The butterfly effect
“I think this is my favourite museum.”
Just before we go in, my son makes this heartwarming comment. It’s true that the Canadian Museum of Nature is fabulous. Its architecture, its history, its permanent exhibitions of animals and minerals (among many other things)—what’s not to love?
We’re here to visit a part of the museum I haven’t seen before: the solarium, a little slice of tropical bliss in the heart of an Ottawa winter. Until April 22, the solarium is home to hundreds of butterflies.
Our guide Laurence, who works at the museum, gives us a brief introduction before we enter the solarium. She tells us that every week, a shipment of baby butterflies from Costa Rica arrives at the museum. We can see them through the nursery window, hanging from wooden sticks: beautiful chrysalids, all different.

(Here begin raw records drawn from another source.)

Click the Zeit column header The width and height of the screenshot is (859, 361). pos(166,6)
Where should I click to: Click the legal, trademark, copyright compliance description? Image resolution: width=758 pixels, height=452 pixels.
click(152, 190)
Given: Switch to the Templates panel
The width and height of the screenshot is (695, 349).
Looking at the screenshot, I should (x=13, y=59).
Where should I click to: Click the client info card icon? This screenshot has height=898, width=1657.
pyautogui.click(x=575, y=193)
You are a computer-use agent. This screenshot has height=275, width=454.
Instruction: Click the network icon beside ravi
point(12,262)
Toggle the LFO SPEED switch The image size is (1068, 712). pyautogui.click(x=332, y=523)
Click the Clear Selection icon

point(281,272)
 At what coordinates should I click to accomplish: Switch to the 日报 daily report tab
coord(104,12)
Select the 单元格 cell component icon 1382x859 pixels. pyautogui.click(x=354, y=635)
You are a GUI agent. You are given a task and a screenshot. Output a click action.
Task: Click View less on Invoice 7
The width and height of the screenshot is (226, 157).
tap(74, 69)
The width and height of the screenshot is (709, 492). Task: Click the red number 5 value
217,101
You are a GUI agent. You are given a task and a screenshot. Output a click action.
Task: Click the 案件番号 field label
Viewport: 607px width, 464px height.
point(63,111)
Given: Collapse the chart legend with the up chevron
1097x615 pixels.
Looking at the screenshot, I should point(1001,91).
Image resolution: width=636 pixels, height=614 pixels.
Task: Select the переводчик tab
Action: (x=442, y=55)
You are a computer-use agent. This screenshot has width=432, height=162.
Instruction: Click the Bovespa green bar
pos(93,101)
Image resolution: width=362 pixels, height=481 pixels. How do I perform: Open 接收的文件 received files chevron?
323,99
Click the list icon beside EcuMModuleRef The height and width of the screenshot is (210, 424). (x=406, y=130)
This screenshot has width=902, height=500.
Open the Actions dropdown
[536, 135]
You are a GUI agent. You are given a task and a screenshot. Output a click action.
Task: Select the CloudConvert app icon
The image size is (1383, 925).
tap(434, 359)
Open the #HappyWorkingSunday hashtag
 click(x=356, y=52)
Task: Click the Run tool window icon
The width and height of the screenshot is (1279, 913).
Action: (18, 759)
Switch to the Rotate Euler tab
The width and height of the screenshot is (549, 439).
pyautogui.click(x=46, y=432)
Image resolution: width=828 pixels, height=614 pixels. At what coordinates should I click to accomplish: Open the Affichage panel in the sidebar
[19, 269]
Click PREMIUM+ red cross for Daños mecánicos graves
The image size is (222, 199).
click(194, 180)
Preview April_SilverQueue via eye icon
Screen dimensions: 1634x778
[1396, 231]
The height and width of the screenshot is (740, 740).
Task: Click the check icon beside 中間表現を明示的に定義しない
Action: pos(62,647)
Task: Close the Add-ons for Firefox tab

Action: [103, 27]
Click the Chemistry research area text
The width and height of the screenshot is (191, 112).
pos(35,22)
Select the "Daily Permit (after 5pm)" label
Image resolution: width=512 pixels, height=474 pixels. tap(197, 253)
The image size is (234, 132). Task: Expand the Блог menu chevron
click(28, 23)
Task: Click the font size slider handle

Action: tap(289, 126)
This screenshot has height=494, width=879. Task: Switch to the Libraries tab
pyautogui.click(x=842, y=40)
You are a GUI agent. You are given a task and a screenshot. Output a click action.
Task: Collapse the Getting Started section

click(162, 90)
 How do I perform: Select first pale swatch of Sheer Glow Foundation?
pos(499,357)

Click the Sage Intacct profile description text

Some look like curled-up autumn leaves, others like golden robots. Nothing is stirring, except a few newborns patiently drying their wings.
We attempt (without great success) to make an origami butterfly. We have a diagram and an instructional video, but I’m all thumbs! I save my slightly crumpled sheet of origami paper for later. (You can find the video on the museum website.)
A little further on, you can use a microscope to view butterfly wings close up. The boys are amazed at the beauty of these tiny, colourful, intricately-patterned mosaics. We can hardly wait to see them “live.”
Before we go in, we’re asked to put on a coloured vest. I choose yellow, Lou goes for red.
At last the time has come to go into the main gallery. It’s hot. Surprisingly large butterflies fly towards us and flutter past, inches away, as if in slow motion, showing off their blue-tinted wings.
My boys can hardly keep from yelling with excitement, and truth to tell, neither can I. Life is teeming all around us, but it’s strangely quiet. What a Zen moment! There’s one simple rule: Don’t touch the butterflies unless they land on you. We keep calm.
Slowly and carefully, we explore this lush oasis. There are so many butterflies it’s hard to know where to look. Fruit is set out around the room, and it’s open bar for the insects flocking to it.
There’s a surprising diversity of sizes and colours. Laurence points out her favourite: a butterfly with transparent wings! We’re lucky to see it.
Hi, Greta oto!
Lou really likes the monarchs, but Henri cringes from the big butterflies fluttering around him. First spiders, now butterflies: this is a side of him I didn’t know about. Lou, on the other hand, turns out to be a butterfly whisperer. His red vest seems to be doing the trick: he holds out a finger, and a butterfly gently climbs onto its new perch, while others land on his shoulder and his boot. I’m veeeeeeeeery pleased to observe the calming effect these tiny creatures have on my active boy. Bravo, butterflies, well played. Are you available to babysit Thursday night?
As we exit the solarium, we’re careful to make sure no butterflies escape. We’ve all had a great time. This experience is an ideal way to escape the gloom of winter for a wingbeat or two.